Pixel coordinate grounding data:
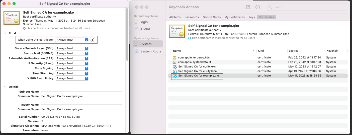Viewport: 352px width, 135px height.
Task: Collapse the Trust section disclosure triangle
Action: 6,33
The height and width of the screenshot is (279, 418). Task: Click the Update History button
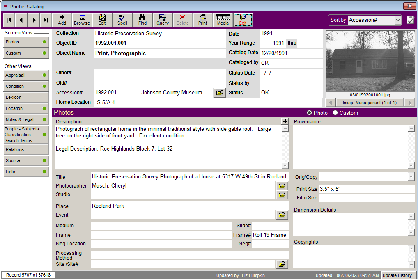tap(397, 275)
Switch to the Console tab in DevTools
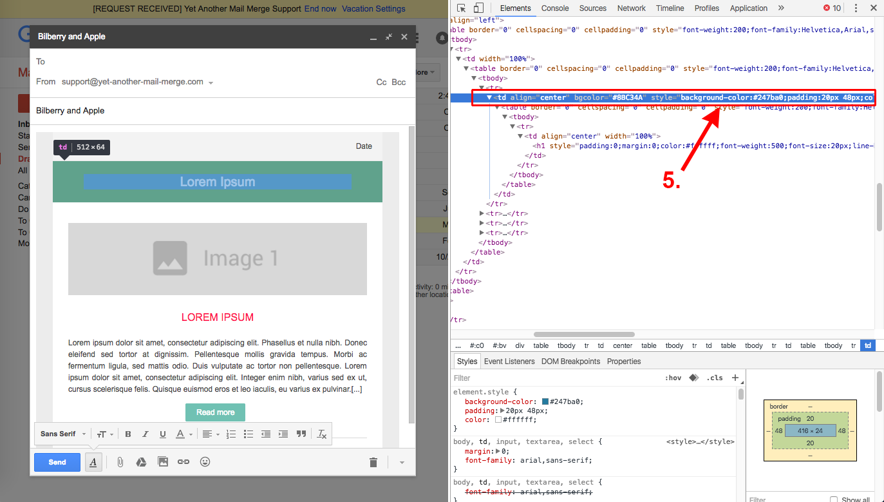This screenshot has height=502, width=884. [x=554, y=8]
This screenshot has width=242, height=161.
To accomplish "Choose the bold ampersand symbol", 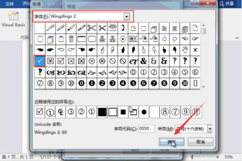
---
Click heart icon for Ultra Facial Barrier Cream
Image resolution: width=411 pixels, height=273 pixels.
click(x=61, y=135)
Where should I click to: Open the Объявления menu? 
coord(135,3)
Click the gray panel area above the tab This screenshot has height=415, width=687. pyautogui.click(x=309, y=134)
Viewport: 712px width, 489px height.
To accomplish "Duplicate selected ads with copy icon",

Problem to solve: While skipping the pictures, transcribe the data above from the line showing "This screenshot has width=242, height=161." through the line showing "the bold ampersand", exactly and with both ends.

Solved problem:
This screenshot has width=242, height=161.
To accomplish "Choose the bold ampersand symbol", 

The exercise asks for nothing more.